* **TASKS**
[1] In the forum post about ironing acetate fabric, which fabrics is the lowest setting on the poster's iron labeled for?
[2] Condense the paragraph of the forum post about ironing acetate fabric that begins "Most of what I read about it now" into a bulleted list that keeps its main facts.

# questions about ironing acetate fabric



## CBB (Sep 12, 2014)

I'm a member of a singing group. We usually wear formal wear for concerts. The women recently got new, matching skirts and overblouses. The skirts are 100% acetate, in a dark, shadowed blue.

Shipping caused some wrinkles, of course, so I did some research on ironing this fabric. I seem to recall using acetate to line dresses and skirts when I was much younger, but the fabric was much flimsier than what this skirt is made of. It's approximately the weight of satin, not liner material.

Most of what I read about it now is to use a cool iron. My iron is a Black & Decker, nice and heavy, with a metal housing rather than plastic. I suspect that part of my question is about the iron, rather than the fabric. The lowest setting is labeled for acetate & acrylic. The next one up the slide is for silk & nylon. The third setting is for rayon & polyester, and the fourth is cotton blends. All of these are non-steam, which makes sense.The lowest setting didn't do much for the wrinkles, so I gradually eased the heat up to silk, which was better, but not perfect.

So, my question is, for those of you with more recent sewing and fabric experience than mine, what is the optimum setting for getting the wrinkles out of acetate fabric? Is silk as high as I should go?

* **SOURCE DATA**
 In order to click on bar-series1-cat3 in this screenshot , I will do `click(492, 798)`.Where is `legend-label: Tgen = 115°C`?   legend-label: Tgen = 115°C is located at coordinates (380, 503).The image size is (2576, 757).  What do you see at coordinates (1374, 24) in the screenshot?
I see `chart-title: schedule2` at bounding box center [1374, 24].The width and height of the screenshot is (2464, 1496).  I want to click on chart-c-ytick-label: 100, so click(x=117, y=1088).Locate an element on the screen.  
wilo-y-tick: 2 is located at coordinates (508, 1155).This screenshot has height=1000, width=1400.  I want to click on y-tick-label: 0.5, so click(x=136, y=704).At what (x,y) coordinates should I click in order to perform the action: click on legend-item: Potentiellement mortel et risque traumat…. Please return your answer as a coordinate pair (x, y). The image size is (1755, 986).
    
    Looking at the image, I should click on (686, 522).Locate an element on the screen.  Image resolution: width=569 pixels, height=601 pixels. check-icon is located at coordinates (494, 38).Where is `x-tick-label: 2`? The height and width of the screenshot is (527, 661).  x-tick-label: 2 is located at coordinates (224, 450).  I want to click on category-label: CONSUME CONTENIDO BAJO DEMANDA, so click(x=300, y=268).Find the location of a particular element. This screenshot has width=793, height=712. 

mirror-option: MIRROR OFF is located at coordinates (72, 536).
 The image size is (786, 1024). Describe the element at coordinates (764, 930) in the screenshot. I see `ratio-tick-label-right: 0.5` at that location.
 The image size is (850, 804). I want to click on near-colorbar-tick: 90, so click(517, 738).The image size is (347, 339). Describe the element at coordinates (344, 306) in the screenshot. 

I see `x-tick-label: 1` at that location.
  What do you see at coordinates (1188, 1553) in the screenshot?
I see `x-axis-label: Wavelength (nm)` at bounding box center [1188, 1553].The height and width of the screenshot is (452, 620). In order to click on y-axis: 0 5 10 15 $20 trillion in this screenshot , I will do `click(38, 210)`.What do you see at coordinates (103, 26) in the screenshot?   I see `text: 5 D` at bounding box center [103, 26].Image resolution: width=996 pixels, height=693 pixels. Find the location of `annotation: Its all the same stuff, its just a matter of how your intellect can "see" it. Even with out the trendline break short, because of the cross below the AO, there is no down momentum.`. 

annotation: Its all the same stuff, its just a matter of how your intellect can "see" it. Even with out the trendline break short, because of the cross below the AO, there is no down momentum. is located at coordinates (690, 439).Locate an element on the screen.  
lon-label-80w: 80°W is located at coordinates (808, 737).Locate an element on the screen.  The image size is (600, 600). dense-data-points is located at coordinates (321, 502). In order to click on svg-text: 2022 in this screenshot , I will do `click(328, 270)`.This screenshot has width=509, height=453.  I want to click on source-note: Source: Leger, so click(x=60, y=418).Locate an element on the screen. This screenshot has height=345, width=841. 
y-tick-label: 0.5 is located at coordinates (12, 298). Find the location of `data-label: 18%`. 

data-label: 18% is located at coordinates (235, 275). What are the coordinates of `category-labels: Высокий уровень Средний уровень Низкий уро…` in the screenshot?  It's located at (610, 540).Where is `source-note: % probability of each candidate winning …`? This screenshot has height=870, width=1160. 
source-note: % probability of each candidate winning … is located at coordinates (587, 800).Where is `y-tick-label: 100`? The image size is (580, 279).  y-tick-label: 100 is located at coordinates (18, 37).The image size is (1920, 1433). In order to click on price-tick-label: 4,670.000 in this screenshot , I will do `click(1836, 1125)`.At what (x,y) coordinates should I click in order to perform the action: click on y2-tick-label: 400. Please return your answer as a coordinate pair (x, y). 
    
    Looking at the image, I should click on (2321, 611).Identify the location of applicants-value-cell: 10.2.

* **PROBLEM SOLUTIONS**
[1] Acetate and acrylic.

[2]
- Most current advice is to iron acetate with a cool iron.
- The iron is a heavy Black & Decker with a metal housing rather than plastic, and part of the question may be about the iron rather than the fabric.
- Settings from lowest up: acetate & acrylic, silk & nylon, rayon & polyester, cotton blends; all are non-steam.
- The lowest setting barely affected the wrinkles. Raising the heat gradually to the silk setting worked better but not perfectly.